Wir stehen darüber

Was sind das alles für Idioten! Habt ihr die gesehen? Hamsterer, Partyfeierer, Annieser. Egomanen allesamt. Unsoziales, panisches Gebrumm.

Zum Glück sind wir so anders. Zum Glück gibt es solche wie uns. Wir haben verstanden. Durch unsere instinktive Moral gehen wir voran und erleuchten diskret den Weg für alle. Deshalb, und nur deshalb, können wir uns auch kleine Abweichungen erlauben. Wie lächerlich wäre es, wenn wir, die das Große im Blick haben, uns pedantisch und kleinlich verhielten?

Wir bleiben entspannt.

Auf dem Land ist es vielen zu grün

Man kann und sollte »Bündnis 90/Die Grünen« viel vorwerfen. Zum Beispiel, dass das Erbe der ehemaligen Ex- und vormaligen Bürgerbewegung im ersten Teil des Namens völlig vergessen ist. Oder dass sie es sich allzu bequem im Gesättigten machen. Aber was sie ganz sicher nicht gemacht haben, ist, der »Ackerunke« (Acke-Runke? Acker-Unke!) Millionen von Euro zu geben, wie ich es neulich auf einem Transparent in einem Brandenburger Dorf las. Die Grünen wurden zwar nicht erwähnt, aber  sie schwangen sozusagen mit. Wie oft hört man auf dem Lande herrlich gruselige Geschichten über die Grünen! Daneben stand übrigens: „…aber kein Geld für Kinder“, was ich ebenso bedauerlich finde wie die Transparentmaler. Nichtsdestotrotz fand ich im gesamten Internet keine Ackerunke, was vielleicht daran liegt, dass sie nicht im Internet lebt, sondern vermutlich auf dem Acker. Wobei auf diesen totgespritzten Äckern, die um eben jenes Dorf herum zu finden sind, bestimmt keine Unke überlebt hat. Und die Ackerunke erst recht nicht, denn sie existiert ja ohnehin nicht. Und selbst wenn wir sie uns jetzt vorstellen, wie sie fett auf dem Acker sitzt, wer hat ihr wann und wo und warum diese Millionen gegeben? Ich bitte um Aufklärung!
Machmal glaube ich, viele Leute vom Land können nicht glauben, dass die Natur bedroht sei. Das liegt vielleicht daran, dass sie Menge, Macht und Weite der Natur noch ganz anders spüren als die Städter. Und mit der Natur gröber umgehen müssen, um zurecht zu kommen.

Pazifismus

Es gab so viele Ausreden, um Gewalt zu rechtfertigen, dass mir der Pazifismus als Prinzip unerlässlich erscheint. Denn erst, wenn man jemanden um keinen Preis töten darf, kann Buddha nicht mehr aus Mitleid mit dem Kharma des Attentäters denselben töten.

nackt, obszön, Scham

Manche Menschen sehen in ihrer Besonderheit geradezu obszön aus. Sie haben ein derart spezielles Gesicht, dass es mich anspringt, dass es sich voll vor mir ausbreitet, ganz nackt. Ich kann das Gesicht schön finden oder nicht, das ist egal. Der Effekt ist derselbe.
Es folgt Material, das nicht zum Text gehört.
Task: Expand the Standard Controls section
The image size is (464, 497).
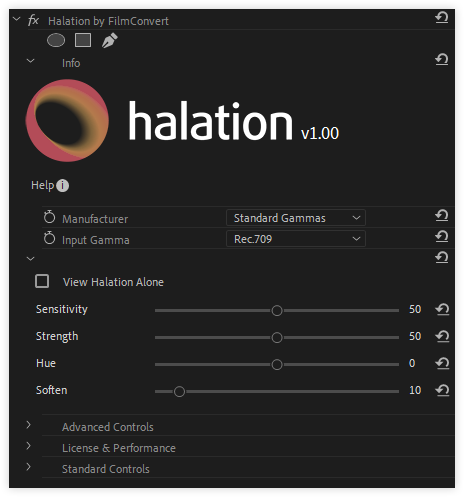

Wenn es dann auch noch Schauspieler sind, dann braucht es ja nicht sein, dass ich mich schäme, diese Besonderheit zu beglotzen. Die wollen das.

Bemerke ich immer, wenn ich auf einer Brücke stehe?

Keine Angst, Brücken als Zeichen, im übertragenen Sinne gebraucht, sind so langweilig wie Fenster in gleicher Rolle. Ich rede hier von echten Brücken.

So wie es Manchen als eine philosophische Frage erscheint, ob es sich um einen Tunnel oder eine Brücke handelt, wie beim Berliner Gleimtunnel (der eine Brücke ist), so sind viele Brücken unsichtbar. Ich bemerke sie nicht, weil sie sich so breit und flach strecken und das arme kleine Gewässer darunter unsichtbar werden lassen.

Von unten aber sind sie sehr wohl sichtbar. Monströs lümmeln sie die Umgebung kaputt, lehnen sich über die Landschaft, um sie zu verdecken.

Um die Landschaft und damit das Leben aus einer anderen Perspektive zu sehen, lohnt sich der Abstieg zu den Pfeilern dieser Brücken.